### PASSAGE GIVEN
Taking it to the board: How workers got Starbucks to the negotiating table
The new wave in U.S. unionism is using investment funds to take their protests all the way to shareholder meetings
At Starbucks board meetings, there are always two empty chairs. One represents the employees and the other the customers. It was the idea of Howard Schultz, the company’s CEO on several occasions, who transformed Starbucks into the largest coffeehouse chain in the world. He claimed that it was a reminder that decisions should be made with the employees, not the shareholders, in mind. But the coffee company’s workers have gotten tired of the metaphor: they have decided that the eternally empty armchair should no longer be empty and chose to become shareholders. The future of work also involves new formulas for union struggle.
In December 2021, the first Starbucks union was formed in Buffalo, New York. Since then, nearly 10,000 workers in more than 400 of the 9,000 coffee shops in the United States have chosen Starbucks Workers United (SWU) as their representative. But it was not until February 2024 that the company agreed to begin collective bargaining with the union. After over two years of protests, it was a shareholder activist maneuver that made this possible.
“The activist shareholder is the person who publicly says that he does not agree with certain company practices and conducts a campaign to push [it] in another direction,” explains Borja Miranda, the director of mergers, acquisitions and activism at Morrow Sodali, a firm specializing in studying company shareholders. “They are shareholders who don’t have enough power and are looking to add support to achieve a critical mass capable of approving what they are asking for,” he notes. That was the workers’ objective when they used their shares to propose three names to occupy a seat on the new board of directors, taking advantage of the shareholders’ meeting held on March 13.
The proposal was submitted by the Strategic Organizing Center (SOC), a small section within a coalition of unions that includes over 2 million workers. One of its offshoots is an investment fund of the same name, which manages its members’ retirement funds so that they receive better pensions. Converted into shares, that money has allowed them to put pressure on other large companies like Amazon, McDonald’s and Tesla.
The $16,000 in Starbucks stock they own amounts to less than 0.001% of the total, but along with the proposed nominees, they managed to send a message to shareholders. " At a time when Starbucks has set an ambitious goal of opening more than 17,000 new stores by 2030, it cannot waste any more resources fighting its own workers,” they said in a statement.
According to the SOC, Starbucks has spent $240 million in the past year, and its expenses include paying lawyers and the costs of penalties for illegal firings and irregular closing of some stores following a union victory. Andrew Trull, a Starbucks spokesman, denies those allegations: “Our board of directors works to ensure that our [activities] as a company remain aligned with the principles of freedom of association and proper collective bargaining.”

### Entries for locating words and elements
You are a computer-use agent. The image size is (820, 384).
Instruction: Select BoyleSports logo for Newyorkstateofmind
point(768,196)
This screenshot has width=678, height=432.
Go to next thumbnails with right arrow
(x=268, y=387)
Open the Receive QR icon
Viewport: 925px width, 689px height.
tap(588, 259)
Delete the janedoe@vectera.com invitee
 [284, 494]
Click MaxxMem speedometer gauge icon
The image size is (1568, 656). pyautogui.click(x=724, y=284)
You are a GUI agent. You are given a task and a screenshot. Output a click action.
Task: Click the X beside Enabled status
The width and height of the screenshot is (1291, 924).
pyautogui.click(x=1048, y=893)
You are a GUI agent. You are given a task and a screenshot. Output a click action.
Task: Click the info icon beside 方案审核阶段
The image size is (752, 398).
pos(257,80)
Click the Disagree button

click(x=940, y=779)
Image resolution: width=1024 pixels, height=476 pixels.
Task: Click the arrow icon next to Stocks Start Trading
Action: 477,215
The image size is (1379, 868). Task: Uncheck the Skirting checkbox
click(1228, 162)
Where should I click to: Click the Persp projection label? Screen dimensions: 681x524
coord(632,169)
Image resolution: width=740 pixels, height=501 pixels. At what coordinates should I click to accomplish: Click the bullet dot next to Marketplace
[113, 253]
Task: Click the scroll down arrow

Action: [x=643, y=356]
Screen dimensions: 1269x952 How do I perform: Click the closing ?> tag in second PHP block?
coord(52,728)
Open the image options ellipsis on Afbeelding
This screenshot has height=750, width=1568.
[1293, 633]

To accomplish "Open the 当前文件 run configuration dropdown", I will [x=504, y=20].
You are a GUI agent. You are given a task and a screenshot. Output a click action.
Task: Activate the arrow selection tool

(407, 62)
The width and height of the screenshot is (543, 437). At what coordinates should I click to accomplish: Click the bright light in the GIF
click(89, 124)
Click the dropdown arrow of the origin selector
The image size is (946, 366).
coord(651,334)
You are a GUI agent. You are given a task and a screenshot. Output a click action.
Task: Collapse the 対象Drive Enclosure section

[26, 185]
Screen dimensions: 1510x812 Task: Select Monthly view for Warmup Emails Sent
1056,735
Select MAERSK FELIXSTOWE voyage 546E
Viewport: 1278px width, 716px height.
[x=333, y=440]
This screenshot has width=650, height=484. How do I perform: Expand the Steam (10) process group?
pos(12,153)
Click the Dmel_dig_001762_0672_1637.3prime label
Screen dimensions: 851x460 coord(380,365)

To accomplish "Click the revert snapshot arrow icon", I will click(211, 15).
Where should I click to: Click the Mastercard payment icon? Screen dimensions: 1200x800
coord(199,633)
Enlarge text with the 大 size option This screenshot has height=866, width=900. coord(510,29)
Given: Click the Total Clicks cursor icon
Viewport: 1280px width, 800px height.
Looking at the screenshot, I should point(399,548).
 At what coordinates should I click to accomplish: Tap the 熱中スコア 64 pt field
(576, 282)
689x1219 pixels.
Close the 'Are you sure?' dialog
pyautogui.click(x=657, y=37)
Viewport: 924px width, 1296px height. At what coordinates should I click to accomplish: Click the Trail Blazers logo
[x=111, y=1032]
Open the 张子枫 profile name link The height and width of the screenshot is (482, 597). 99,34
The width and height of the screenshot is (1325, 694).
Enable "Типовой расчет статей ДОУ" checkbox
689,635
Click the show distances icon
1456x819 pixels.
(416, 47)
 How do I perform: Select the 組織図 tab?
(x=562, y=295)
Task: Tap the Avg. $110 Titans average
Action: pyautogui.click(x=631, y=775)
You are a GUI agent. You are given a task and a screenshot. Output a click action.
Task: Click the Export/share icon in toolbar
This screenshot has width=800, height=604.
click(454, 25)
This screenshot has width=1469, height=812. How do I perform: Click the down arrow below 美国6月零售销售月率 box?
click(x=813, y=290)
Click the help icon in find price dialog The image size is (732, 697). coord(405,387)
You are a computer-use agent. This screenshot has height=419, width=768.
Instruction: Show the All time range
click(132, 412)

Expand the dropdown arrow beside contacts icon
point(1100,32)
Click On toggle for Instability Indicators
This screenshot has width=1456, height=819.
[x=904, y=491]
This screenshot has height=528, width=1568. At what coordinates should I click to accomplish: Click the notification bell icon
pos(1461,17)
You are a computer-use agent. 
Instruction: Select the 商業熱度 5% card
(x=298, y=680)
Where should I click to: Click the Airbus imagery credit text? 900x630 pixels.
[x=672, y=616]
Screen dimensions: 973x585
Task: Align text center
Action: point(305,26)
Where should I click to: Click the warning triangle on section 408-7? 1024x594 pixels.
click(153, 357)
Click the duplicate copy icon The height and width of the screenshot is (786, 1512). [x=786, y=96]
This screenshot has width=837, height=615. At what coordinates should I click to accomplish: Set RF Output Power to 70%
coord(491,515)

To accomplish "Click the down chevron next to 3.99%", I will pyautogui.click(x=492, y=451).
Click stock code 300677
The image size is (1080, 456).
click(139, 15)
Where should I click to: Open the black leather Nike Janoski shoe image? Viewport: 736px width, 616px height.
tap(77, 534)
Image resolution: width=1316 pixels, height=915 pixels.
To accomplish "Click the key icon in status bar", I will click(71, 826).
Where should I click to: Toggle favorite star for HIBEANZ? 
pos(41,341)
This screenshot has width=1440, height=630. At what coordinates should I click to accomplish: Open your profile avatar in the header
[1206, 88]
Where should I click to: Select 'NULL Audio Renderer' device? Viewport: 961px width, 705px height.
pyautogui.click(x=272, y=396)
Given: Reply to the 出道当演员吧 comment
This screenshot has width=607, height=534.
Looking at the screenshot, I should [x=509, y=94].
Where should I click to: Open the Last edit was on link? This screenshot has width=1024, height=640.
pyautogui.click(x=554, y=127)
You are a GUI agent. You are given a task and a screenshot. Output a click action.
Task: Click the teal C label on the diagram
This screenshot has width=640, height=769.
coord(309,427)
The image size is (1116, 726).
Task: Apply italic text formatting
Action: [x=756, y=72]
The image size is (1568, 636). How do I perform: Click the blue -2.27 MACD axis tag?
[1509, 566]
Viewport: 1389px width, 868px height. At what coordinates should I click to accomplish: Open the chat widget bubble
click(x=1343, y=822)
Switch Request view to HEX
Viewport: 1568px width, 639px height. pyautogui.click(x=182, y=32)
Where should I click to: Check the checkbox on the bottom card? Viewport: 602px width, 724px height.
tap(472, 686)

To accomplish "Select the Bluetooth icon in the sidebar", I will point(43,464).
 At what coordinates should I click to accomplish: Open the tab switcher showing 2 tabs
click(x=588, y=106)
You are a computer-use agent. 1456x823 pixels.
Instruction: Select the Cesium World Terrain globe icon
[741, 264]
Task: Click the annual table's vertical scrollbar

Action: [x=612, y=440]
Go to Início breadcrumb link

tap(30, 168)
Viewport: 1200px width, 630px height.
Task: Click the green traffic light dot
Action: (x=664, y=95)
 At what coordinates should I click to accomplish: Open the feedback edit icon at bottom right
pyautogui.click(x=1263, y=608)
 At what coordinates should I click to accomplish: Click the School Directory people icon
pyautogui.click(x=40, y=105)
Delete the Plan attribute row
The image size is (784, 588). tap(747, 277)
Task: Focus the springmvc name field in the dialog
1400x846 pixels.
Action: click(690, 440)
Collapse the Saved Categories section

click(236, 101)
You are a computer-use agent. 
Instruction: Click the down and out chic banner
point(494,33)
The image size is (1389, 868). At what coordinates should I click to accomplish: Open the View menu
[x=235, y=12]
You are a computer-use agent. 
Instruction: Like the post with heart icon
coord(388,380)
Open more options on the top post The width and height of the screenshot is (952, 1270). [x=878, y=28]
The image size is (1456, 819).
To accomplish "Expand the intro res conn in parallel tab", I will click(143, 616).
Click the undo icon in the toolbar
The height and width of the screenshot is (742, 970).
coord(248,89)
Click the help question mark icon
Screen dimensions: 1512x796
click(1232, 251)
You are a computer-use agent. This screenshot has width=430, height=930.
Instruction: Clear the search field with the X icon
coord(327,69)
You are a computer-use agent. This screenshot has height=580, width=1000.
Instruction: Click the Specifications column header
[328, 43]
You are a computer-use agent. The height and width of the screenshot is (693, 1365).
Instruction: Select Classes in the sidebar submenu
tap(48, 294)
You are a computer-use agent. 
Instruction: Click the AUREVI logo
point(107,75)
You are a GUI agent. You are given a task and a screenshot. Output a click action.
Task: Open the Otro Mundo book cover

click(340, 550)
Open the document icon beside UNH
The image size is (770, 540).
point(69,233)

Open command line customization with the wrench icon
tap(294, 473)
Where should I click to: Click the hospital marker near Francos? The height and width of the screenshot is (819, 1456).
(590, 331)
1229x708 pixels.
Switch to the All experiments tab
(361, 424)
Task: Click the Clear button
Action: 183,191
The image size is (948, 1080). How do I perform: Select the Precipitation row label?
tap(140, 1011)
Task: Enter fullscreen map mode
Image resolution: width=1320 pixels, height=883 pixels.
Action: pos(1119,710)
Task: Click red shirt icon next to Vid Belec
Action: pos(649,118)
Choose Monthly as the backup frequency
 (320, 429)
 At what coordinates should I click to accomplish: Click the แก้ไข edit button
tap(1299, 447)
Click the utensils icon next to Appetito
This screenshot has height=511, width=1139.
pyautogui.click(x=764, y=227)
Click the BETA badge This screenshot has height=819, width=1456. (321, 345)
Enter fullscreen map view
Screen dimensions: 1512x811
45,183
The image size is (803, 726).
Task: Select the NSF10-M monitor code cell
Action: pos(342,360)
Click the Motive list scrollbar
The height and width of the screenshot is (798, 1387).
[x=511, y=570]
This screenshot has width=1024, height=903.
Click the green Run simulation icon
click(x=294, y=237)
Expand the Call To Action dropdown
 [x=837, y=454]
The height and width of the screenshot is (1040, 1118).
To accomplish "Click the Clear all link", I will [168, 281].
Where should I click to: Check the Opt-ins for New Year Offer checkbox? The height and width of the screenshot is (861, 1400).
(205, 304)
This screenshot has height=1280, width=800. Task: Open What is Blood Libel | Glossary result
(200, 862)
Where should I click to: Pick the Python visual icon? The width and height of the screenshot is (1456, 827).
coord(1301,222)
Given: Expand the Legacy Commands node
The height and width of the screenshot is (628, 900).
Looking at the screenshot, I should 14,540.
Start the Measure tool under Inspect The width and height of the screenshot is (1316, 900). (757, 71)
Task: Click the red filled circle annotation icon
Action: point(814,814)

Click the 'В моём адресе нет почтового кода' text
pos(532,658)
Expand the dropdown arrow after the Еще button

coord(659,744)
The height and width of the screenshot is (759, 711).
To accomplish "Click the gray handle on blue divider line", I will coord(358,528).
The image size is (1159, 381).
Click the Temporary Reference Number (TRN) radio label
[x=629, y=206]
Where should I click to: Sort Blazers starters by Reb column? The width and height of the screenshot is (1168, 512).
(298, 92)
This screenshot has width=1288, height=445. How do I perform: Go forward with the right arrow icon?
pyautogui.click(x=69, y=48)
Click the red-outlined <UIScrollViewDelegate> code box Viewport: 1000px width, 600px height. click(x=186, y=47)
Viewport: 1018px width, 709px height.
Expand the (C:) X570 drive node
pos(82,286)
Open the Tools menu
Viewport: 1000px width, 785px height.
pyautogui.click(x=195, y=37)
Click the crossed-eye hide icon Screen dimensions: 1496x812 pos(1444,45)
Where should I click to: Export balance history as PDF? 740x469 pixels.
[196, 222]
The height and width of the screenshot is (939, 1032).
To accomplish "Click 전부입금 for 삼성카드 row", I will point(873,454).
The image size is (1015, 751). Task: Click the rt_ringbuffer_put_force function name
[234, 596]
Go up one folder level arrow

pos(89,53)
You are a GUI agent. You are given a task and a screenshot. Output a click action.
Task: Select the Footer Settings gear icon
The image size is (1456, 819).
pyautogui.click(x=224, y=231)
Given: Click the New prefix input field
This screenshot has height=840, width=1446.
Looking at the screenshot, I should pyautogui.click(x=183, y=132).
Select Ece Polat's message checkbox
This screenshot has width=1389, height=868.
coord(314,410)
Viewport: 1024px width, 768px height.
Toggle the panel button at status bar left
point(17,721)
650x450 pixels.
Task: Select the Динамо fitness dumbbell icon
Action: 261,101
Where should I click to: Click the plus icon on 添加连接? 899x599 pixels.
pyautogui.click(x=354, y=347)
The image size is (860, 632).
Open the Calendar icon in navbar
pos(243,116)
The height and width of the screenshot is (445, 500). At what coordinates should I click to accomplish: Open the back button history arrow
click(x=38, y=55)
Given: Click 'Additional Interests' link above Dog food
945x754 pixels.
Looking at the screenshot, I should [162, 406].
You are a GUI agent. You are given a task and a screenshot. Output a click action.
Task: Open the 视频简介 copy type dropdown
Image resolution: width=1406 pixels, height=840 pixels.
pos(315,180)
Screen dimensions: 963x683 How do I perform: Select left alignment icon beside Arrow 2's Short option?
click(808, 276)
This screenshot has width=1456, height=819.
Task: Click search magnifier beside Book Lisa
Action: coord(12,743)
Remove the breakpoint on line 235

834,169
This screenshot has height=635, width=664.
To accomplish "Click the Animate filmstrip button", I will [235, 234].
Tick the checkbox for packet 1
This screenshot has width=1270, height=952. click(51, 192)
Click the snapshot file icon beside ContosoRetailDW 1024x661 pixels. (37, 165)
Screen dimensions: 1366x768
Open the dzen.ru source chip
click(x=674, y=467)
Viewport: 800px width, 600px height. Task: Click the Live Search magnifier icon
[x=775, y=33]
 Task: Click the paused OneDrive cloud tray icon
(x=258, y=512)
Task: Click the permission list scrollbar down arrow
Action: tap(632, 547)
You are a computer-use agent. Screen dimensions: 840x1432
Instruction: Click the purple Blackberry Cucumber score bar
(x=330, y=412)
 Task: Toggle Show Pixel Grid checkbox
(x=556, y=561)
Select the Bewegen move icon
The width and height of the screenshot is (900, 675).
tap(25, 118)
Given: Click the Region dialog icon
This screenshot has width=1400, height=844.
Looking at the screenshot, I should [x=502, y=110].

### TASKS
1 – Reproduce the stretch of the article on Starbucks workers from "In December 2021, the" through "made this possible." word for word.
2 – Write out the stretch of the entries from their very start through the line that contains "coord(632,169)", keeping every line unchanged.

### TASK SOLUTIONS
1 –
In December 2021, the first Starbucks union was formed in Buffalo, New York. Since then, nearly 10,000 workers in more than 400 of the 9,000 coffee shops in the United States have chosen Starbucks Workers United (SWU) as their representative. But it was not until February 2024 that the company agreed to begin collective bargaining with the union. After over two years of protests, it was a shareholder activist maneuver that made this possible.

2 –
You are a computer-use agent. The image size is (820, 384).
Instruction: Select BoyleSports logo for Newyorkstateofmind
point(768,196)
This screenshot has width=678, height=432.
Go to next thumbnails with right arrow
(x=268, y=387)
Open the Receive QR icon
Viewport: 925px width, 689px height.
tap(588, 259)
Delete the janedoe@vectera.com invitee
 [284, 494]
Click MaxxMem speedometer gauge icon
The image size is (1568, 656). pyautogui.click(x=724, y=284)
You are a GUI agent. You are given a task and a screenshot. Output a click action.
Task: Click the X beside Enabled status
The width and height of the screenshot is (1291, 924).
pyautogui.click(x=1048, y=893)
You are a GUI agent. You are given a task and a screenshot. Output a click action.
Task: Click the info icon beside 方案审核阶段
The image size is (752, 398).
pos(257,80)
Click the Disagree button

click(x=940, y=779)
Image resolution: width=1024 pixels, height=476 pixels.
Task: Click the arrow icon next to Stocks Start Trading
Action: 477,215
The image size is (1379, 868). Task: Uncheck the Skirting checkbox
click(1228, 162)
Where should I click to: Click the Persp projection label? Screen dimensions: 681x524
coord(632,169)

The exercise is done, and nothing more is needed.